## Exercise brief
Return the lines below word for word, leaving out the pictures.
=== Record list ===
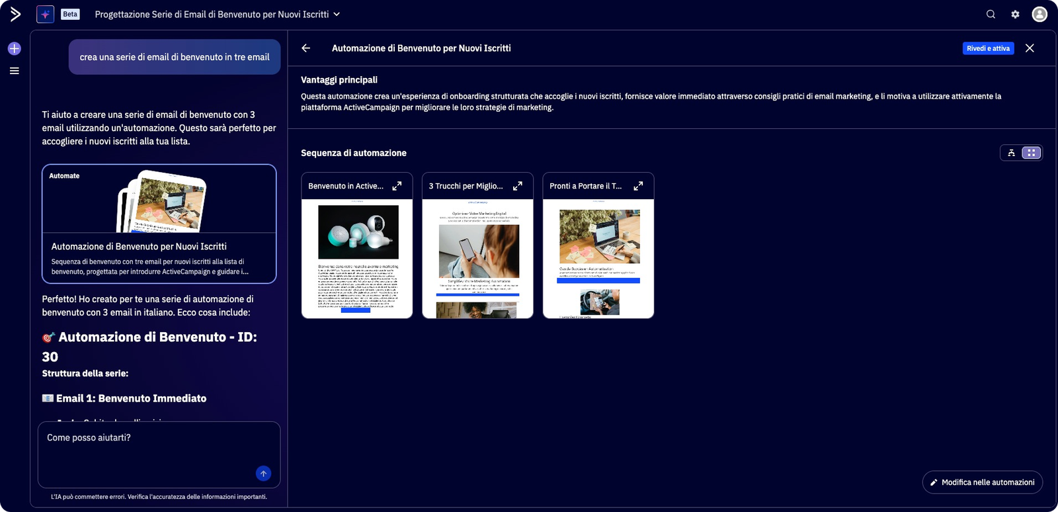Open the user profile avatar
Image resolution: width=1058 pixels, height=512 pixels.
tap(1039, 14)
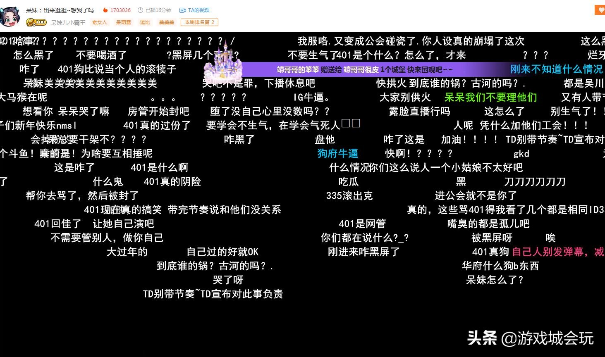Click the streamer name 呆妹儿小霸王
This screenshot has height=357, width=605.
point(67,22)
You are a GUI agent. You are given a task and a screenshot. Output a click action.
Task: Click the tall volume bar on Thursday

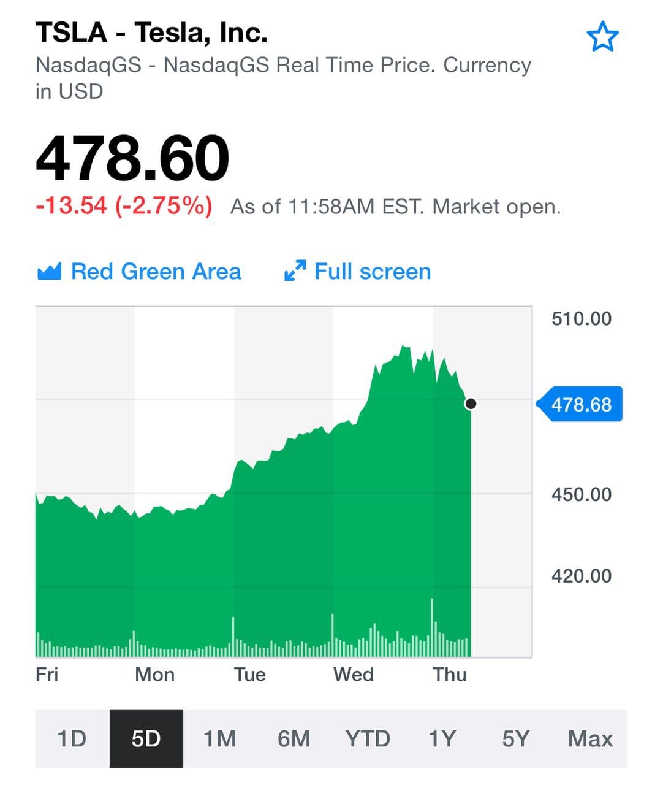[x=432, y=627]
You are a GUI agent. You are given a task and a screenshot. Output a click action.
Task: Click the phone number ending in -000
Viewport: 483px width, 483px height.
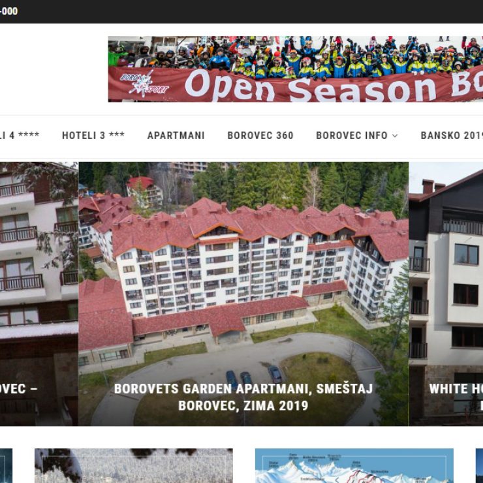tap(9, 11)
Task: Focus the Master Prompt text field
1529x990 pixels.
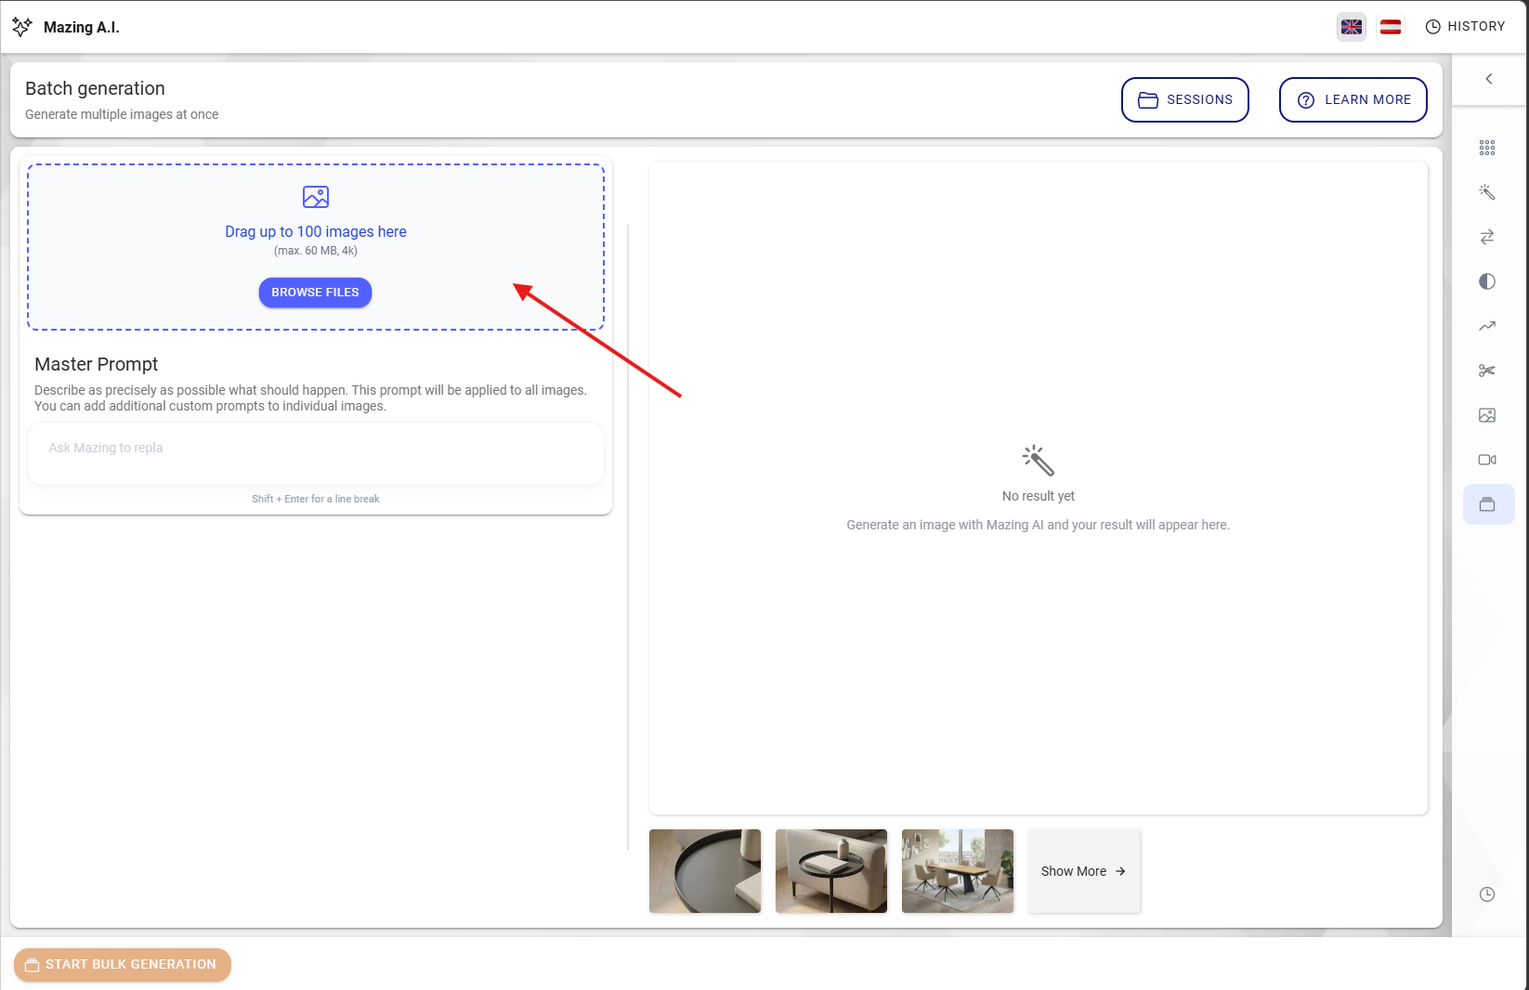Action: point(316,453)
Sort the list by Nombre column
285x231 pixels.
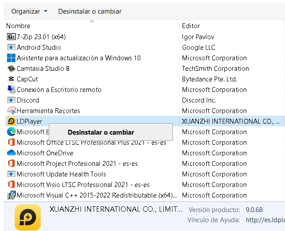pos(18,26)
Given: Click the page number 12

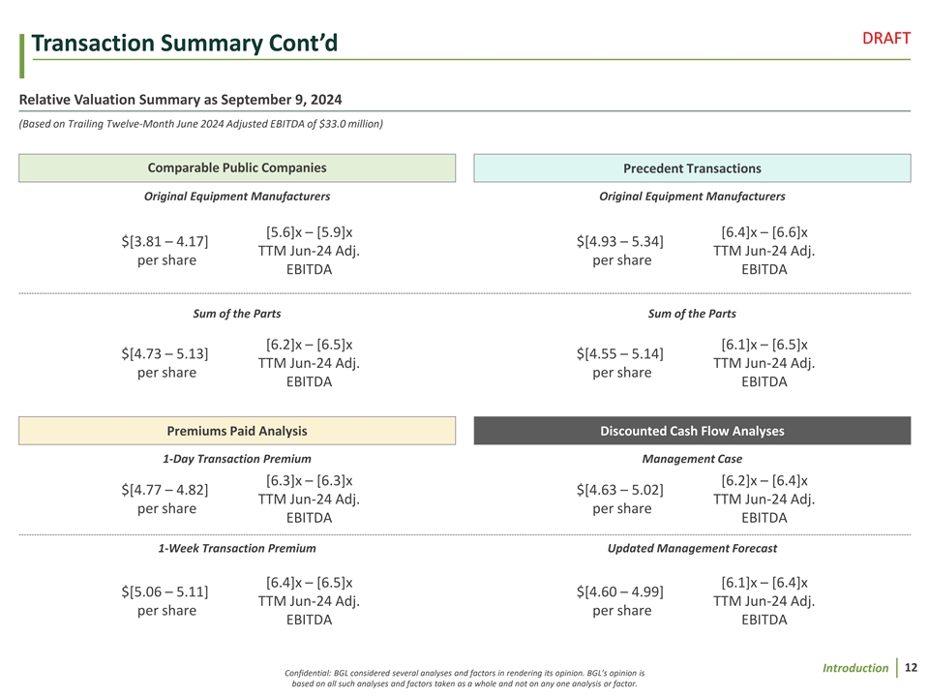Looking at the screenshot, I should (x=911, y=668).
===
## Correct answer
Open the user profile avatar
Image resolution: width=1058 pixels, height=512 pixels.
tap(1039, 14)
Click the streamer name 呆妹儿小霸王
This screenshot has height=357, width=605.
point(67,22)
You are a GUI agent. You are given a task and a screenshot. Output a click action.
Task: Click the tall volume bar on Thursday

[x=432, y=627]
You are a GUI agent. You are given a task and a screenshot. Output a click action.
Task: Click the phone number ending in -000
Viewport: 483px width, 483px height.
tap(9, 11)
Task: Focus the Master Prompt text field
1529x990 pixels.
Action: point(316,453)
Sort the list by Nombre column
285x231 pixels.
pos(18,26)
Given: Click the page number 12

Looking at the screenshot, I should (x=911, y=668).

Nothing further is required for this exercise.